The Isar  is a river in Tyrol, Austria, and Bavaria, Germany, which is not navigable for watercraft above raft size. Its source is in the Karwendel range of the Alps in Tyrol; it enters Germany near Mittenwald and flows through Bad Tölz, Munich, and Landshut before reaching the Danube near Deggendorf. At  in length, it is the fourth largest river in Bavaria, after the Danube, Inn, and Main. It is Germany's second most important tributary of the Danube after the Inn.

Etymology

One theory is that the name Isar comes from the hypothetical Indo-European root *es or *is, which generally meant "flowing water" and later turned into a word with a meaning narrowed to frozen water (hence English ice, ) in Proto-Germanic; the name itself is mentioned for the first time in 763 as Isura.

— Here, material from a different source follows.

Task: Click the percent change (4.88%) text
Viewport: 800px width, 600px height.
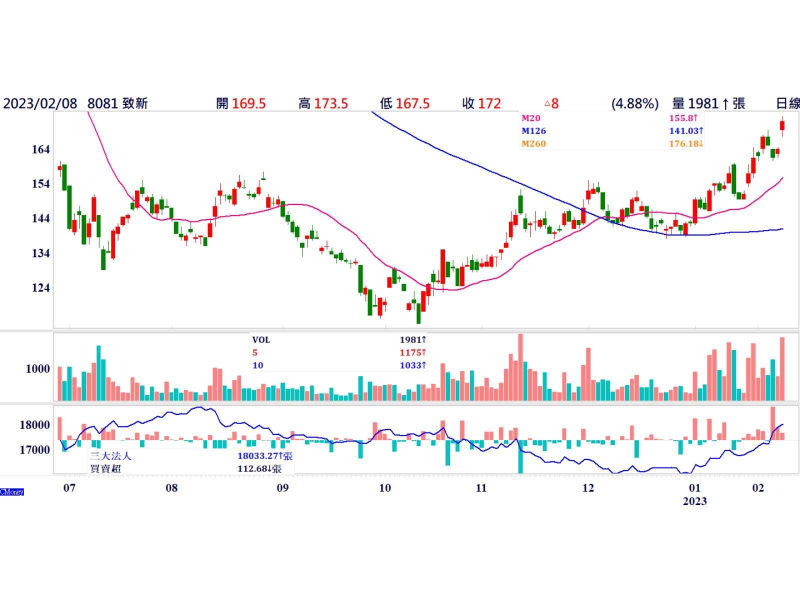Action: click(x=635, y=103)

An older theory is that it comes from Celtic words and the name Isar is a construction of the Celtic stems ys "fast, torrential" and ura "water, river". According to another interpretation ys may mean "high" as well as "low", referring to the rapidly changing water level in the river Isar. In the ancient settlement area of the Celts several related river names can be found:

Eisack / Isarco (Italy)
Ésera (Spain)
Isar (Spanish town, in the province of Burgos)
Isauro / Foglia (Italy)
Isère (France)
Isel (Austria)
IJssel (Netherlands; known to Romans as Isala)
IJzer/Yser (Belgium)
Isonzo (Italy)
Jizera (Czech Republic)

It may be possible that the ancient name of the lower part of the river Danube, Ister, has the same source. Newer interpretations relate it to the Proto-Basque particle *(w)its-, "water", also seen in similar but otherwise unexplained river names, such as Vézère, Vizela, Weser and Vistula.

Geography

The Isar drains a substantial part of the Alps and parts of the Karwendel mountains northeast towards the Danube river and thus finally towards the Black Sea. Apart from the larger tributaries Amper and Loisach many smaller rivers empty into the Isar, such as the Leutasch, the Jachen, the Dürrach, the Dorfen, the Sempt, the Pfettrach and the Gleirschbach. The drainage basin contains some 9,000 square kilometers  (3,500 square miles). During the winter most of the precipitation in the Alps falls as snow. This results in an increased water flow during the spring meltdown. It has an average discharge at the mouth of . This makes it comparable to other medium-sized rivers in Germany, like the Moselle, Lech or Main.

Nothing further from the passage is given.